■ GIVEN REQUEST ■
Can you copy out, word for word, the lines of the material from the line with "Task: Select the navy map pin near Media" to the line with "point(1013,256)", both of those lines included?

■ Items from a dataset ■

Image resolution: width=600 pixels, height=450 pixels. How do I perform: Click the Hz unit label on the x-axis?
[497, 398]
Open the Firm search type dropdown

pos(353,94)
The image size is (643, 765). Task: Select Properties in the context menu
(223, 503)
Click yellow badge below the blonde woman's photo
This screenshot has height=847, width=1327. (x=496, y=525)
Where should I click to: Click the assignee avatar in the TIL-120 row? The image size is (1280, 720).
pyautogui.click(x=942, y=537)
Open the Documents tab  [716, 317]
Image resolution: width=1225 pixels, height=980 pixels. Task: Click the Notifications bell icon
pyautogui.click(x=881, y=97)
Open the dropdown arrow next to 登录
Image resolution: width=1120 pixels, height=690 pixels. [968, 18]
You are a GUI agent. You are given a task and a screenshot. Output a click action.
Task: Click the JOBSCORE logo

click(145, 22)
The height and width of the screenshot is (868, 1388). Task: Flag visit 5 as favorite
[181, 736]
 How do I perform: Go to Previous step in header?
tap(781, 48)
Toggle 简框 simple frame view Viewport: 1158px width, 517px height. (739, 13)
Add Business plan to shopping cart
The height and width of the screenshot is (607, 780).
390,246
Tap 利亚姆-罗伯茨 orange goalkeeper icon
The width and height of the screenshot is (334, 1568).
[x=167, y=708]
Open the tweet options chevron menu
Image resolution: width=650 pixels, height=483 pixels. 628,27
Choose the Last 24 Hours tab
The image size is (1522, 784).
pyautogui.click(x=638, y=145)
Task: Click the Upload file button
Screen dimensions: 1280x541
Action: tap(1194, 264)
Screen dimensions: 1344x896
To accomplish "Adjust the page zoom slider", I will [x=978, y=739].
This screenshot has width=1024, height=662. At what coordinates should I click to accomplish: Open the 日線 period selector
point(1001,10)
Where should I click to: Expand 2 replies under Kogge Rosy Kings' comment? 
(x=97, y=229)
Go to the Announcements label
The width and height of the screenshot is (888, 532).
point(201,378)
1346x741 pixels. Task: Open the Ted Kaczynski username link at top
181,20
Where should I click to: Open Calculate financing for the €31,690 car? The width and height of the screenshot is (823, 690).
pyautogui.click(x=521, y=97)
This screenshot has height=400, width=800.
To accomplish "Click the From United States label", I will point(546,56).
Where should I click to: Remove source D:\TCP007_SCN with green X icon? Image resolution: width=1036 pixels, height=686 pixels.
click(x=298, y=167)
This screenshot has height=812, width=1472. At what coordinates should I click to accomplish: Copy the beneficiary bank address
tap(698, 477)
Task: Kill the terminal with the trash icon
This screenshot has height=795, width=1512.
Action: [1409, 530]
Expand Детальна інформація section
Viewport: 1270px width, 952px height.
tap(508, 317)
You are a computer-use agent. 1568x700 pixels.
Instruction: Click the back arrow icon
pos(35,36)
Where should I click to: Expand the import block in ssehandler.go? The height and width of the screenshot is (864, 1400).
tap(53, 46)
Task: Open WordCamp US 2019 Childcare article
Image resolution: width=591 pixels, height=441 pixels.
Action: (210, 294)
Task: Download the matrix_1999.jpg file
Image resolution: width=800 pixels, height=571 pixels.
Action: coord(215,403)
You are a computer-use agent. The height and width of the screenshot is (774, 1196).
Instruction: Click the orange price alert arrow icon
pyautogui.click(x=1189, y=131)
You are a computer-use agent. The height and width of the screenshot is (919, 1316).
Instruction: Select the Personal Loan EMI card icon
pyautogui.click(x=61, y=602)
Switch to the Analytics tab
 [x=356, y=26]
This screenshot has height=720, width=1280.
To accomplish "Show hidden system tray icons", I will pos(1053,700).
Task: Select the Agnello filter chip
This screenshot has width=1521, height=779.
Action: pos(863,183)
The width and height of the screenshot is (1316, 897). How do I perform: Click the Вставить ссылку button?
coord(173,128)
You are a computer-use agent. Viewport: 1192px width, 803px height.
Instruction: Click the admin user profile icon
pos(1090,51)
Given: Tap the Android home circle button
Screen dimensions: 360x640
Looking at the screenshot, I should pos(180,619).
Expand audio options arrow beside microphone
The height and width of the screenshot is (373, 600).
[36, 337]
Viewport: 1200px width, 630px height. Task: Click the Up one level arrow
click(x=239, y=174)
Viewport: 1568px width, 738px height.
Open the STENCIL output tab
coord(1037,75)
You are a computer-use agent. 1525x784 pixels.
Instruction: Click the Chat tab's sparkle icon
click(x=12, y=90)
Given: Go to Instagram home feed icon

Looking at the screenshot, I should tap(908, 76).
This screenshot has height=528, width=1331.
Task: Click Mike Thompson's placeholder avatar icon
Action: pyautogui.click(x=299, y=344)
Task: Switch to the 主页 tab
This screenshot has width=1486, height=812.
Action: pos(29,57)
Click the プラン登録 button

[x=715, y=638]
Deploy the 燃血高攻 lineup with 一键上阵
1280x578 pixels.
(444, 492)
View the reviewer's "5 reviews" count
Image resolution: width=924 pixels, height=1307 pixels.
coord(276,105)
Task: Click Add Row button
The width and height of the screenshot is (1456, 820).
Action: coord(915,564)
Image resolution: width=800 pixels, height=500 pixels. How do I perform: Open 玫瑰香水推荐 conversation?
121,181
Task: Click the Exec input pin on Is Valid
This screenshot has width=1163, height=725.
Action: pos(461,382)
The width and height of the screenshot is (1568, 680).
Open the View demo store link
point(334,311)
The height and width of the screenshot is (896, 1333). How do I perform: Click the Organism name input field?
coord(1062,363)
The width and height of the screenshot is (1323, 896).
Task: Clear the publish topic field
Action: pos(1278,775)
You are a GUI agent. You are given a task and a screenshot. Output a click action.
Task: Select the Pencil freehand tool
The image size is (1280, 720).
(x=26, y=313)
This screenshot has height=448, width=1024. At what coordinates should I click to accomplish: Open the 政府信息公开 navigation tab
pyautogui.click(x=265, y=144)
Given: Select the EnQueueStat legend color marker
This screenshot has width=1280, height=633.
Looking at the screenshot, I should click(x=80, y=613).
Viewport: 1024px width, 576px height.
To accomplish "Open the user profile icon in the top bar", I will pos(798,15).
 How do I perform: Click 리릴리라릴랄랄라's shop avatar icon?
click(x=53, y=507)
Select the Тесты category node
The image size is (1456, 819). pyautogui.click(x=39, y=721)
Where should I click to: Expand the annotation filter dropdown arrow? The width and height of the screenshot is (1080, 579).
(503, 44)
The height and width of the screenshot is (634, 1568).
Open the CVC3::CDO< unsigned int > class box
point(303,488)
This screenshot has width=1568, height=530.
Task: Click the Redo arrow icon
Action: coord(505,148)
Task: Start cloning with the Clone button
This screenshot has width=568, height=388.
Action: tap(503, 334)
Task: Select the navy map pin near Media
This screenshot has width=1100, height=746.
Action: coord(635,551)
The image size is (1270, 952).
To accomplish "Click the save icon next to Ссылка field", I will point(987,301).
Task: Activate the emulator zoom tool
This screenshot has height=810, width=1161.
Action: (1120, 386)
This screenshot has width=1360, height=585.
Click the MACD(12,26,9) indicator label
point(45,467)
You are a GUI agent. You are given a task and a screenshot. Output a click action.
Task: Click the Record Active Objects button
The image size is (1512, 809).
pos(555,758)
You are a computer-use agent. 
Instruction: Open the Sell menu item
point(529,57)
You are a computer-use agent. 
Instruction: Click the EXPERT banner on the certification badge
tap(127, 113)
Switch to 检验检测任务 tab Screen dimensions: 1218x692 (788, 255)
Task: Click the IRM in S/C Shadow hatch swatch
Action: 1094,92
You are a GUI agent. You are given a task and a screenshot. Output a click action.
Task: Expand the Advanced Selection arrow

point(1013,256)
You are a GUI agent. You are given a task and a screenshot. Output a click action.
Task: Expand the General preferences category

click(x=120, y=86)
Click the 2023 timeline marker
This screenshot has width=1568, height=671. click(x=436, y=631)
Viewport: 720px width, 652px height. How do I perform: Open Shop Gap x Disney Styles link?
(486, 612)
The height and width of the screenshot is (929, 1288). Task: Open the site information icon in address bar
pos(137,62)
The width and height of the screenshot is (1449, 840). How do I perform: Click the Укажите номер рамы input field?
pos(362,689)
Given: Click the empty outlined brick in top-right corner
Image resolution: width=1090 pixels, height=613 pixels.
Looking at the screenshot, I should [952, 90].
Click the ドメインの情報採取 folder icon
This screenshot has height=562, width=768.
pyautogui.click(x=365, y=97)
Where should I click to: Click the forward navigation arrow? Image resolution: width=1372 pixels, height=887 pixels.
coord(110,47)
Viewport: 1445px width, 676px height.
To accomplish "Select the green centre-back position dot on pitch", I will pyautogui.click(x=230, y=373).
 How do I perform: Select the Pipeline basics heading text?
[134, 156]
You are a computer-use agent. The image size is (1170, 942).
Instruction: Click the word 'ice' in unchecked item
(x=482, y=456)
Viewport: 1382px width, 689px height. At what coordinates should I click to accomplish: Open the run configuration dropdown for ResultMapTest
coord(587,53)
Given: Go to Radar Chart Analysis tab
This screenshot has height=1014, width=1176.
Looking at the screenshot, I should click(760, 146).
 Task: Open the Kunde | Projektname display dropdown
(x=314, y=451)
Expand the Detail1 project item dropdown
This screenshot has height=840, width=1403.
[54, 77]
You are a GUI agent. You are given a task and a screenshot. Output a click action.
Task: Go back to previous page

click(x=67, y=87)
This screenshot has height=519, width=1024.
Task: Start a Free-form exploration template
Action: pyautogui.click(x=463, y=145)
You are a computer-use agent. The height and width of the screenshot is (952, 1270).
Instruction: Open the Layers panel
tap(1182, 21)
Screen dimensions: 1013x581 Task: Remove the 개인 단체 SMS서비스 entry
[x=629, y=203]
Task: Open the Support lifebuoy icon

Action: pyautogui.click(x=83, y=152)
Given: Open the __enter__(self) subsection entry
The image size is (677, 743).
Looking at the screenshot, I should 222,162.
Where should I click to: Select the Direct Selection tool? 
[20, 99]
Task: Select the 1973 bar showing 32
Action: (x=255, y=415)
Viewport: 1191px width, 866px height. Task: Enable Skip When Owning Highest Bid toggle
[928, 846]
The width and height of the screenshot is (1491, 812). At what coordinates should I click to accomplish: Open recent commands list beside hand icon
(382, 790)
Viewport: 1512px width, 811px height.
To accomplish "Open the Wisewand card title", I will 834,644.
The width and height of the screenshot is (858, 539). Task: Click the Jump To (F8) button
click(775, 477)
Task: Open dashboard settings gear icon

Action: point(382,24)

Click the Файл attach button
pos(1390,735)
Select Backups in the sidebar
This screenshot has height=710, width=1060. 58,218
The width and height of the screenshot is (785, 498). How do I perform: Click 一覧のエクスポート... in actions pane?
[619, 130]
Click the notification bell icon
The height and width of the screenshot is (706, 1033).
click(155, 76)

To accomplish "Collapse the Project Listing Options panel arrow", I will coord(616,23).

■ ANSWER BELOW ■
Task: Select the navy map pin near Media
This screenshot has width=1100, height=746.
Action: coord(635,551)
The image size is (1270, 952).
To accomplish "Click the save icon next to Ссылка field", I will point(987,301).
Task: Activate the emulator zoom tool
This screenshot has height=810, width=1161.
Action: (1120, 386)
This screenshot has width=1360, height=585.
Click the MACD(12,26,9) indicator label
point(45,467)
You are a GUI agent. You are given a task and a screenshot. Output a click action.
Task: Click the Record Active Objects button
The image size is (1512, 809).
pos(555,758)
You are a computer-use agent. 
Instruction: Open the Sell menu item
point(529,57)
You are a computer-use agent. 
Instruction: Click the EXPERT banner on the certification badge
tap(127, 113)
Switch to 检验检测任务 tab Screen dimensions: 1218x692 (788, 255)
Task: Click the IRM in S/C Shadow hatch swatch
Action: 1094,92
You are a GUI agent. You are given a task and a screenshot. Output a click action.
Task: Expand the Advanced Selection arrow

point(1013,256)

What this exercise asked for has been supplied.